*** Records shown ***

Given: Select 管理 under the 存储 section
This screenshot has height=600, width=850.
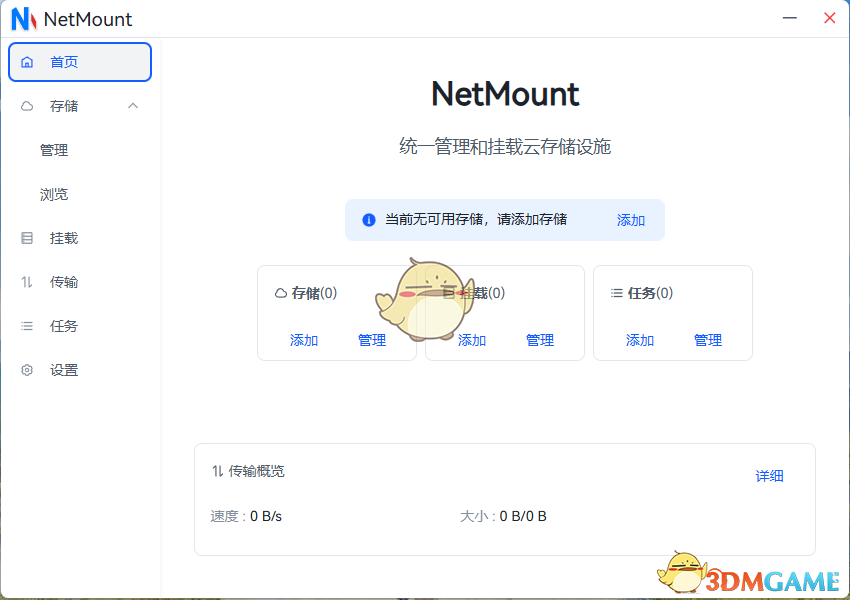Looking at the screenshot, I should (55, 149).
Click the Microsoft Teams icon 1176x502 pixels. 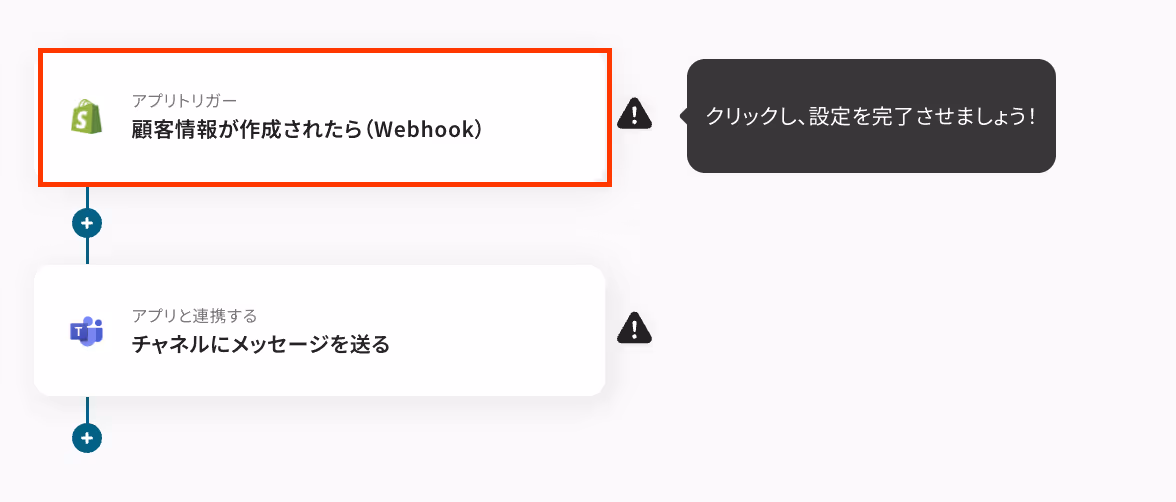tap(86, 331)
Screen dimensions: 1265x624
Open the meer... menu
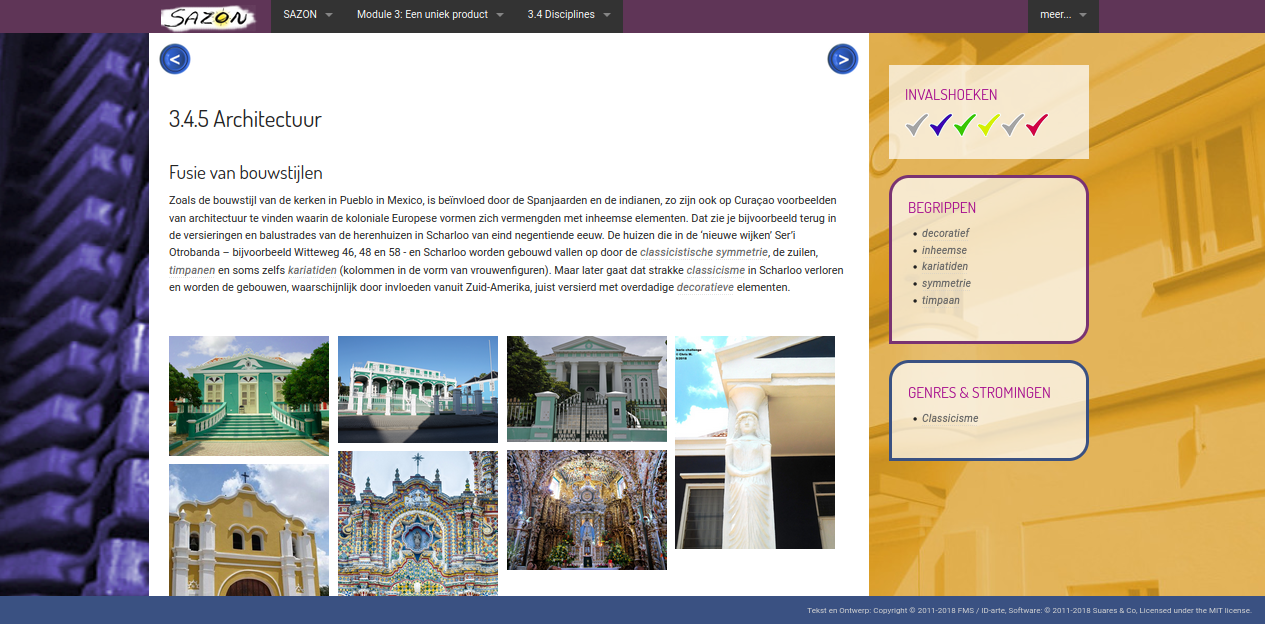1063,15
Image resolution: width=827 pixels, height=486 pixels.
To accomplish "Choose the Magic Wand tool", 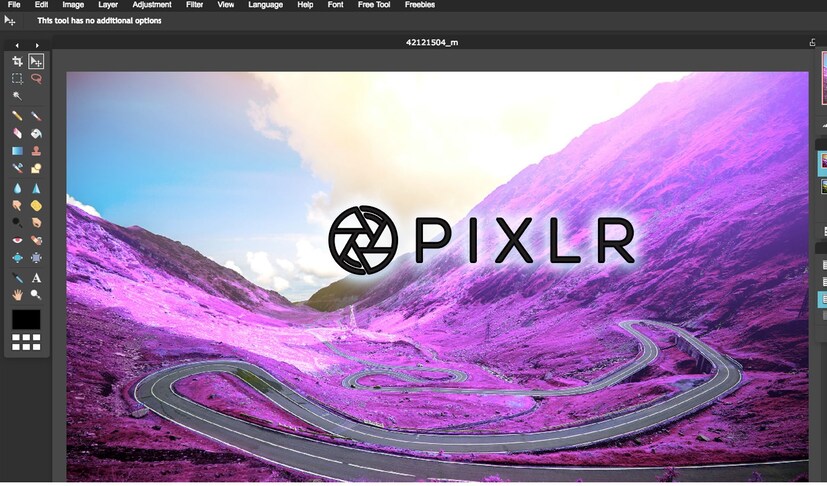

***

- [Task goal] Starting with the line that holds "Open the meer... menu", copy every line exactly through the final line of the material, but skip the pictures.

- [Solution for this task]
Open the meer... menu
1063,15
Image resolution: width=827 pixels, height=486 pixels.
To accomplish "Choose the Magic Wand tool", 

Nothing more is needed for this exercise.